AVAILABLE DATA START

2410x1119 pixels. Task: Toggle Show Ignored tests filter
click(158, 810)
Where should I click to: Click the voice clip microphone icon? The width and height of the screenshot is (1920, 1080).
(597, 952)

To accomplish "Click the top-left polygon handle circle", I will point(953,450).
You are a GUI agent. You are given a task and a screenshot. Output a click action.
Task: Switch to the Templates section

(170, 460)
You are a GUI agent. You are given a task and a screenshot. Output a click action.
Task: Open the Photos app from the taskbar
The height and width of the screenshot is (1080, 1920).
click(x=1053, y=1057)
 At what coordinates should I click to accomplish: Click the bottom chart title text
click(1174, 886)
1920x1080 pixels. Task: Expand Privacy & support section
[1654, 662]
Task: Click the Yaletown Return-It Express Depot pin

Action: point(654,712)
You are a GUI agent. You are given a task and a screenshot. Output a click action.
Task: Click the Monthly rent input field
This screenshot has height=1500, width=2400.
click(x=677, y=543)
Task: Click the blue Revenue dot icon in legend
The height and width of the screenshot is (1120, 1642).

AVAILABLE DATA END

● **TASK GOAL**
Every line between the one that contains "Task: Switch to the Templates section" and the last line of the listing, both included, should be retyped exactly, with nothing else added.

● **SOLUTION FOR THIS EXERCISE**
Task: Switch to the Templates section

(170, 460)
You are a GUI agent. You are given a task and a screenshot. Output a click action.
Task: Open the Photos app from the taskbar
The height and width of the screenshot is (1080, 1920).
click(x=1053, y=1057)
 At what coordinates should I click to accomplish: Click the bottom chart title text
click(1174, 886)
1920x1080 pixels. Task: Expand Privacy & support section
[1654, 662]
Task: Click the Yaletown Return-It Express Depot pin

Action: point(654,712)
You are a GUI agent. You are given a task and a screenshot. Output a click action.
Task: Click the Monthly rent input field
This screenshot has height=1500, width=2400.
click(x=677, y=543)
Task: Click the blue Revenue dot icon in legend
The height and width of the screenshot is (1120, 1642).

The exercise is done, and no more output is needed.